← Back to context

Comment by DeathArrow

5 days ago

First thought: But why do we need statewright.ai external api? Why can't we do everything locally?

Second thought: enforcing tools is useful and I built myself a Pi extension to deny access to particular tools in some workflows.

But we need somehow to force agents obey the rules.

For example I have rules when using Pi to ask main agent to dispatch implementer agents in parallel using git worktrees. Some time it uses git worktrees, sometimes not.

The thoughts are like this: "the user asked me to use git worktrees so let me start using git worktrees.
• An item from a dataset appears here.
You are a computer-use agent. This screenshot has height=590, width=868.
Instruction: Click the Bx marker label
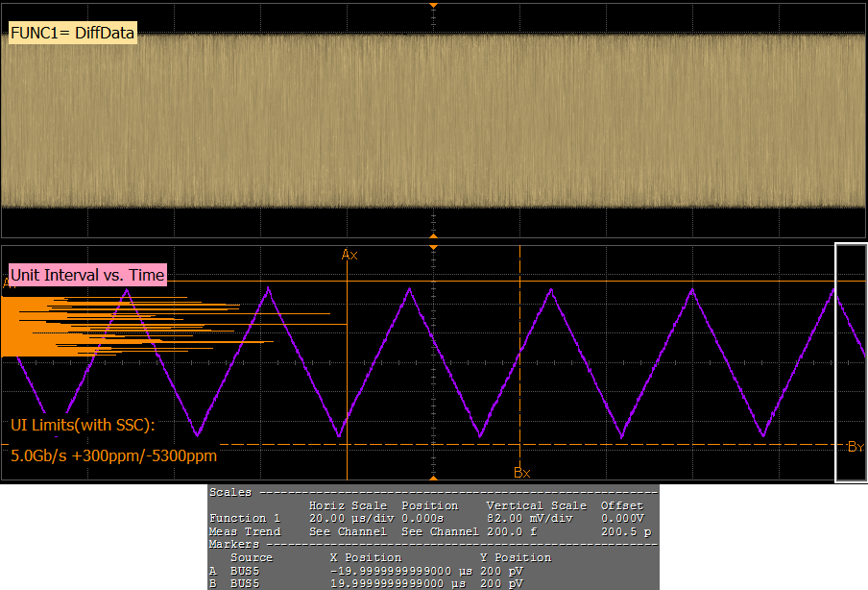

But wait, the task is simple so maybe I don't need git worktrees..."

If I ask why it didn't follow the rules, it says something like: "The user is right, I should have followed the rules..."

you're hitting the nail on the head... rules in prompts are suggestions the model can rationalize away.

"the task is so simple that maybe I don't need worktrees" is the model overriding your intent with its own judgement and that's a pattern I'm seeing more and more as these models mature. statewright provides the guardrails... strong suggestions up front on what it can do in X state via injection and if it still wants to try and outsmart that, it gets hit in the post hook and the model gets the message "oh, you're right I shouldn't do it that way" ... instead of you course correcting, it's the state machine

to your first question: the engine is Apache 2.0 and runs locally. the managed service adds the visual editor, run history and plugin install. the enforcement itself doesn't require the cloud, I run the exact same engine on the backend

the MCP server is just the way to get statewright in the hands of a wide array of existing use cases, claude code included. not all agentic clients are created equal and Pi is actually the experience I want to hone next (also the most extensible)

> example I have rules when using Pi to ask main agent to dispatch implementer agents in parallel using git worktrees. Some time it uses git worktrees, sometimes no

I've taken the approach that whenever this happens, it's my fault. The instructions were not clear enough, not direct enough, or more often, there's just too many of them.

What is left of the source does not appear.